----- Provided text
You can blame pocofish for this one. He started it. :)

Let’s say someone was stalking you, casing your home, preparing to take something valuable to you. You went to work that day, like every day. Your kids went to school, and your wife went to her job, or went out to do the myriad things that stay-at-home spouses do. Not long after the house was empty, a young man walked up and rang your doorbell. He waited, got no answer, and rang again. If you had answered, he would have apologized for choosing the wrong address and departed your home with a friendly smile. He listened carefully whole time he stood on your front porch, verifying that no one was home.

He walked away, and two minutes later he was dialing his prepaid cell phone to alert the crew in the van that the coast was clear. When you arrived back at home that night, ready for  some tasty meatloaf, you discovered that your home had been robbed. Everything of value was gone. You called the police. They made the report. All the feelings of fear for your family and violation of your personal life rolled through your head for days afterward. The insurance company cut you a check, and you replaced everything you could. Technically, life was back to normal, but something had changed.

What about a bigger change? What if forces beyond your control came into play? You lost your job at the company you had given your entire adult life to support. The retirement you had worked for disappeared in a corporate scandal. No one helped because too many others in your situation had already been helped and the limping economy just couldn’t support any more. Your house fell inevitably into foreclosure. Your possessions began to disappear to any place that could provide a few dollars in exchange, but the pattern was set, and the trend led to the point at which you would take any job to keep your family in a tiny apartment with bargain food on the table. The apartment was not the nice kind. It was the kind that was scraping by with the rest of the country, and was willing to forget things like credit checks in return for the prospect of rent. The new neighbors’ only positive attribute was the hard life lessons they were about to provide your children in the ugliness of the world on the wrong side of the tracks.
----------
----- Data records
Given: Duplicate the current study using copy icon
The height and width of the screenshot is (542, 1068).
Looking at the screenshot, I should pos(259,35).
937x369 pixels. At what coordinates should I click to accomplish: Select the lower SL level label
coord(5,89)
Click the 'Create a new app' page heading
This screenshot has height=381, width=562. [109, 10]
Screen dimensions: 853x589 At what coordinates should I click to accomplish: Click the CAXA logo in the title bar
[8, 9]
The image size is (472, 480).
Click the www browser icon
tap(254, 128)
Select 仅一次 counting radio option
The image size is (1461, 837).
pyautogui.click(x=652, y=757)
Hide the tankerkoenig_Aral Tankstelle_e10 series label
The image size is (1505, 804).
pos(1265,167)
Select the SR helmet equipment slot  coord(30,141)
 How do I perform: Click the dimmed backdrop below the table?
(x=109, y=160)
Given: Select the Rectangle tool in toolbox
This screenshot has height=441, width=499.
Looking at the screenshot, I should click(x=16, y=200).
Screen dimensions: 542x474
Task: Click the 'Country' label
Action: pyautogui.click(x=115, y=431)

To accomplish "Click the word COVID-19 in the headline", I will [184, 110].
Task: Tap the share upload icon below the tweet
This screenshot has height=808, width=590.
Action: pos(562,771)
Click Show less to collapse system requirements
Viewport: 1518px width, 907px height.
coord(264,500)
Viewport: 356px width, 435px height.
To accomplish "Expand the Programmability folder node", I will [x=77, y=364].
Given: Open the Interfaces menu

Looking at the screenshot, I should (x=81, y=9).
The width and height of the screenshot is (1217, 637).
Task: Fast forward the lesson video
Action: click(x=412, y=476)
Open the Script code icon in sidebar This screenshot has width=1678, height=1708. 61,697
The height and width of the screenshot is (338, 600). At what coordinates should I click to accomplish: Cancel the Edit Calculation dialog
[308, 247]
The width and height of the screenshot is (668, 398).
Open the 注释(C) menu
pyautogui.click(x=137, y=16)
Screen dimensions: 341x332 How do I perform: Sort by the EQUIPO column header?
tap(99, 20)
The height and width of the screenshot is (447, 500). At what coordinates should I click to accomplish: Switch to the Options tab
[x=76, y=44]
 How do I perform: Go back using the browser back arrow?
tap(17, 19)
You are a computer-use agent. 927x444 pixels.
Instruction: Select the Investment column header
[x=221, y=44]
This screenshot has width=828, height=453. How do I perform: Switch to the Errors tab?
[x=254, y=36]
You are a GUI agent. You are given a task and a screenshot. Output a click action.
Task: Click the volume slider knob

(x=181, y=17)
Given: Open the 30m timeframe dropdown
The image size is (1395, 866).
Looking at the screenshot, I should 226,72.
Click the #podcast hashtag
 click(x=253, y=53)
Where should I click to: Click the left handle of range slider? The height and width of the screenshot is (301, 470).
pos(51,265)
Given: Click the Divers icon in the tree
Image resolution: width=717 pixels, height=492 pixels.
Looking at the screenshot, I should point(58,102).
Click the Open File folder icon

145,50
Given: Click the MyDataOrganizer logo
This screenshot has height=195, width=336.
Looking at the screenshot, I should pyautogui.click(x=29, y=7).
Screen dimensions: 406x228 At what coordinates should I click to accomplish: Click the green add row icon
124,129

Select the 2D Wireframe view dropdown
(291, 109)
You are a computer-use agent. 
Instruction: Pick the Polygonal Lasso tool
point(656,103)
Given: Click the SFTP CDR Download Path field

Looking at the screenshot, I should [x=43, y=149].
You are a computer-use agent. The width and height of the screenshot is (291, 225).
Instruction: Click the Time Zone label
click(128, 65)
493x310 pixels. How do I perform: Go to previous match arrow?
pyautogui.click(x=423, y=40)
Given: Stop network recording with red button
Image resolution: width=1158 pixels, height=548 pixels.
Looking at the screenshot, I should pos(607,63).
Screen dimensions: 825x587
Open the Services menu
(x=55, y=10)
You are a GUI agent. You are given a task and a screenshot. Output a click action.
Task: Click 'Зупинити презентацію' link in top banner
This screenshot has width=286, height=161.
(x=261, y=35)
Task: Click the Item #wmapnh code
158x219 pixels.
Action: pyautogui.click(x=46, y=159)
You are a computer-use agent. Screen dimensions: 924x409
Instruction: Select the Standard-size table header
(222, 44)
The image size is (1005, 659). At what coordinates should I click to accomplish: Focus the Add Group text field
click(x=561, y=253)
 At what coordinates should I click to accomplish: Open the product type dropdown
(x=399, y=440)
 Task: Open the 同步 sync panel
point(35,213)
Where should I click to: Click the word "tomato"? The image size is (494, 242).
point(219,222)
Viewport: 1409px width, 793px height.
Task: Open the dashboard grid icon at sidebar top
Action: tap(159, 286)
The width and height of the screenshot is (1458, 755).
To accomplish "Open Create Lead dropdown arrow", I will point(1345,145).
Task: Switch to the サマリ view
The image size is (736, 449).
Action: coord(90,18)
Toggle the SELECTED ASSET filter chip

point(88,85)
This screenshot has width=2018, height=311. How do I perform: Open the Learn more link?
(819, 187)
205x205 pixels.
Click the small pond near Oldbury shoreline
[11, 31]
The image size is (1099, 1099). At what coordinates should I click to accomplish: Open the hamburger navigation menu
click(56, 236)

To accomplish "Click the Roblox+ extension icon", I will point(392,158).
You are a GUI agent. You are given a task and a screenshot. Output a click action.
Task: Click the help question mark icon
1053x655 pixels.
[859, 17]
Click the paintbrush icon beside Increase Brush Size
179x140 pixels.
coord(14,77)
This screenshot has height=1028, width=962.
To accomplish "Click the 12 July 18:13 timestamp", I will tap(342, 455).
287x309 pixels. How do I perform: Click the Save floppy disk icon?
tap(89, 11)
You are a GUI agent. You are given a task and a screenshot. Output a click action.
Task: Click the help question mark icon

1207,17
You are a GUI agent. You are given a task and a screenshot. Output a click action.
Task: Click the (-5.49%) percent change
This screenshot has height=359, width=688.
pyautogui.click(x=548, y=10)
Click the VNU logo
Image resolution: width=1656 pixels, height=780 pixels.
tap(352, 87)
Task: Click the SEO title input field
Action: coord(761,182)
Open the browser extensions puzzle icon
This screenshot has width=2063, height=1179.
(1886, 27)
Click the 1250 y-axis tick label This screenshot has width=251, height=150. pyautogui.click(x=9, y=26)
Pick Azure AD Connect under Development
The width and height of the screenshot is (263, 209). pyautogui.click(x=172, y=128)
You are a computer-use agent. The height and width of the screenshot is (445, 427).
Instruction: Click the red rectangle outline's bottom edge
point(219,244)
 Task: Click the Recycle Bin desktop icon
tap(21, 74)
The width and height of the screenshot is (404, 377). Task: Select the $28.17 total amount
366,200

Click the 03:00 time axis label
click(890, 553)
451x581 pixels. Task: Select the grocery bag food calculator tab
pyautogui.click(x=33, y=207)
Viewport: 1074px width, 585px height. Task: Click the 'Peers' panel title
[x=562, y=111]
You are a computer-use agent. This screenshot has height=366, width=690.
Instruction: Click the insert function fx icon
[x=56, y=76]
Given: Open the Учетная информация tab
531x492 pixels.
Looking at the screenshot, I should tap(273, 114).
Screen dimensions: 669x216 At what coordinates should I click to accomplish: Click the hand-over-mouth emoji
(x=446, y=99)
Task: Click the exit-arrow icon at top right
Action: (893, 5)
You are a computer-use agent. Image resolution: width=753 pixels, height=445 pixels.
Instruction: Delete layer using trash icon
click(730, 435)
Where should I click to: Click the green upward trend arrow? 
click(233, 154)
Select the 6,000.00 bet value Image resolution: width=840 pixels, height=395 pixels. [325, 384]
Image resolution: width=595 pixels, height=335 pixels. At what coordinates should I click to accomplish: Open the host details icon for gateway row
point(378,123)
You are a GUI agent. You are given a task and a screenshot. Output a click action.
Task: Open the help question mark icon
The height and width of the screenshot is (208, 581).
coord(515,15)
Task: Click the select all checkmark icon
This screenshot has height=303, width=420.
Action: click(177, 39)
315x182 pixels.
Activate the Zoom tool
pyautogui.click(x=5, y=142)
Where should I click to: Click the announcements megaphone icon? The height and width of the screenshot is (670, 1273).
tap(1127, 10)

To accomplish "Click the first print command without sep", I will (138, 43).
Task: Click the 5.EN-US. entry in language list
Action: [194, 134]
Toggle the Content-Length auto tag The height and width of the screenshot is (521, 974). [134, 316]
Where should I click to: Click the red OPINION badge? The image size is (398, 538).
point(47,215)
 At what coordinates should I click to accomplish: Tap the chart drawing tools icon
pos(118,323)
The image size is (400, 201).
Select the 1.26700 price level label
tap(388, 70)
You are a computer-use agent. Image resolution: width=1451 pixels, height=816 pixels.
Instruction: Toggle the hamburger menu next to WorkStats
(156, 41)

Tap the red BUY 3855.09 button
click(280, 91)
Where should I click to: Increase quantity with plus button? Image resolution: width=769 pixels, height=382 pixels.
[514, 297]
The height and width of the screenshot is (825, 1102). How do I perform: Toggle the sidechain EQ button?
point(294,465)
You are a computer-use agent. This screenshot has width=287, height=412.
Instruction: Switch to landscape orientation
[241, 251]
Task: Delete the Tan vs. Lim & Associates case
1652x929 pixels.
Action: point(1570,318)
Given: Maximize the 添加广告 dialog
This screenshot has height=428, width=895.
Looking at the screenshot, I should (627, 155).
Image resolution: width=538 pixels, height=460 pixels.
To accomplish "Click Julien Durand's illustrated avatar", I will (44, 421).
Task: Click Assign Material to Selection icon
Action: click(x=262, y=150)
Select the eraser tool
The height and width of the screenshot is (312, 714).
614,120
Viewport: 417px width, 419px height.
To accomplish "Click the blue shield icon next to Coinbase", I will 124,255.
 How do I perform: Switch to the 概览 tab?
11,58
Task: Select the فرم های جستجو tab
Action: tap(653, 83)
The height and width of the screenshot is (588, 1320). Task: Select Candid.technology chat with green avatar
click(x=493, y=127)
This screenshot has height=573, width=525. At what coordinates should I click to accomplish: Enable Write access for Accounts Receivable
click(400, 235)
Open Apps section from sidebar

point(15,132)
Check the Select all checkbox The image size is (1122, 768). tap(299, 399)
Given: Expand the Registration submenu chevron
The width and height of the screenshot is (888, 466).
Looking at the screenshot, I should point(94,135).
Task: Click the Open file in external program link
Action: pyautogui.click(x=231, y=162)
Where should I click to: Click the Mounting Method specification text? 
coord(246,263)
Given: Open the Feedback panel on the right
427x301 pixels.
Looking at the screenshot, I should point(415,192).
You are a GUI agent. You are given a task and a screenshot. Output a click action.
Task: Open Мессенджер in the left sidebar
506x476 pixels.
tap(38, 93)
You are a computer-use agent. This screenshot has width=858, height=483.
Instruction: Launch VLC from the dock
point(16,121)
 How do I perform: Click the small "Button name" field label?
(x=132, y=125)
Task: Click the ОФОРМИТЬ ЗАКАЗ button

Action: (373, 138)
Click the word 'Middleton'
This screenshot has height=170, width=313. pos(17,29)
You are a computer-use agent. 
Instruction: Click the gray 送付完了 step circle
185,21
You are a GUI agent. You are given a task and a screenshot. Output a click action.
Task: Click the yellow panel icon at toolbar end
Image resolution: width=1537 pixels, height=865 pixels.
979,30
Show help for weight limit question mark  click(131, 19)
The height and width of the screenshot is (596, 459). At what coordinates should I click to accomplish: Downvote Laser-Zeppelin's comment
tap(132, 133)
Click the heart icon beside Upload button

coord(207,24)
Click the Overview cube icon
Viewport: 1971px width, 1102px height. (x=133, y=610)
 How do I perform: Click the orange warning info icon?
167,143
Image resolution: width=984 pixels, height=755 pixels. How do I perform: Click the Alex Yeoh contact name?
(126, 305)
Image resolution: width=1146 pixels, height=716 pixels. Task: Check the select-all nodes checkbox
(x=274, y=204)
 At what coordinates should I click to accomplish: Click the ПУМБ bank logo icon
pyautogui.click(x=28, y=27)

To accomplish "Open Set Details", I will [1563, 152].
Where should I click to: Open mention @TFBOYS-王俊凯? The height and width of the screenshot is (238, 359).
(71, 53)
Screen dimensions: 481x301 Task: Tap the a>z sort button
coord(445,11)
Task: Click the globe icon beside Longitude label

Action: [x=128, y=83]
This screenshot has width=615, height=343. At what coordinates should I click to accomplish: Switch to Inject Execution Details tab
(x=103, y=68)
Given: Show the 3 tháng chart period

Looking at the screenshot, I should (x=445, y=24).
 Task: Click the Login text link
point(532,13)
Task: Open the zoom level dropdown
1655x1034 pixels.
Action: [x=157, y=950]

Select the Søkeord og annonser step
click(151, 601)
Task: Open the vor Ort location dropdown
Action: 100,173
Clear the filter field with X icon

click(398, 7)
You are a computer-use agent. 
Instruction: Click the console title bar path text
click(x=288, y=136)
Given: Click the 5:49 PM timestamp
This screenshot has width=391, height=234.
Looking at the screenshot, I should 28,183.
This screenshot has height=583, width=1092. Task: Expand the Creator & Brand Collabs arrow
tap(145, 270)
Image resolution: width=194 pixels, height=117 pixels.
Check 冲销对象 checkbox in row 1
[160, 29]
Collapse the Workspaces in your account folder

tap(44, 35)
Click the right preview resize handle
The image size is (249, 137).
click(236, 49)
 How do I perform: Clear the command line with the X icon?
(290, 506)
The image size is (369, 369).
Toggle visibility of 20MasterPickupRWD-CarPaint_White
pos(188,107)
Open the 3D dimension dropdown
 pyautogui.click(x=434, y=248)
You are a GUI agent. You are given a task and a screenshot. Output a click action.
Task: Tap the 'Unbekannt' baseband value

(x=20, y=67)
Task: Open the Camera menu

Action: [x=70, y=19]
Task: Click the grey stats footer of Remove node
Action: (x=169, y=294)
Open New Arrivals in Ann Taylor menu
----------
#### Problem set:
**1.** In the passage about the house burglary, rewrite the stretch from "He walked away, and" through "something had changed.", putting "lasagna" in place of "meatloaf".
**2.** Carry the passage about the burglary and the lost job forward, beginning right after its final sentence.

#### Exercise results:
**1.**
He walked away, and two minutes later he was dialing his prepaid cell phone to alert the crew in the van that the coast was clear. When you arrived back at home that night, ready for  some tasty lasagna, you discovered that your home had been robbed. Everything of value was gone. You called the police. They made the report. All the feelings of fear for your family and violation of your personal life rolled through your head for days afterward. The insurance company cut you a check, and you replaced everything you could. Technically, life was back to normal, but something had changed.

**2.**
At that point, a point you never imagined could happen, what can you do? If you had chosen one of the few careers that always need workers, you would never see that situation in the first place. If, like most of us, you chose a career based on the house of cards we call an economy, you could be in serious trouble. The more money you had before, the more likely you lived near the top of the house of cards. Any slight breeze of economic pain could blow you right off the top. If, like many Americans, you had focused all your time and effort on developing the high level of specialized skill that it took to get to the top, then whatever skills you had gained would be nearly useless down at the gritty foundation of our economy.

You would be less qualified to work at the fast food joint than the kid who had been running to the dumpster and pushing a mop. See, that kid was a known quantity in FoodFAST(tm) number 1317. He showed up for work, and he even occasionally covered the fryer during lunch rushes. You are less qualified for entry level retail because you haven’t worked retail for many years – if ever, and frankly, your salary history scares the hell out of potential employers. They don’t want to hire another cook for their kitchen, figuratively speaking; they want someone with no expectations, no potential for disrupting the work environment, and certainly someone who is happy to make thirty cents over minimum wage. On top of that, you just don’t look as good in the uniform as that fresh faced twenty-something, old man/woman.

Even if you could talk your way into a low level position, it doesn’t solve the real problem, which is keeping your family in some semblance of the manner to which they have become accustomed. Not even close. Many good people cover this shortfall by working three jobs, spending literally every waking minute scrambling for a third of what they had while working a single job with long lunches and no time clock. Many good people, through bad luck, bad location, or lack of will, never find a combination that works.

What do you do in that situation?

Instead of bending all your energy into one focused skill set, maybe you went out of your way to broaden your own personal foundation. Maybe you can fix a bike, throw great parties, hot rod a car, alter clothing, build a greenhouse, make the cake that everyone remembers, wire up electronics. Maybe your garden is the talk of your neighborhood, maybe you’re the geek who everyone asks all the techie questions, or maybe you can teach one of the things – like karate – that doesn’t require a federal security clearance and a blood sample – like basic math. Who knows what you could do?

But know this: Every skill you have is a potential door to open if life doesn’t work out just the way you planned. Every skill is a potential job, livelihood, or way of life. You could even find that your own version of change drives you straight into the arms of a better, more fulfilling life. Every skill is pure opportunity when opportunity seems lost.

Even better, that skill lives in your head. It can’t be stolen by burglars, it can’t be repossessed by the bank, and it can’t be driven out by the most sweeping changes in life. Barring massive head injury, it’s in there forever, waiting to grow, waiting to offer something back to you and those you love, no matter what comes your way. It’s what’s in your head. Now go out and fill it with great stuff!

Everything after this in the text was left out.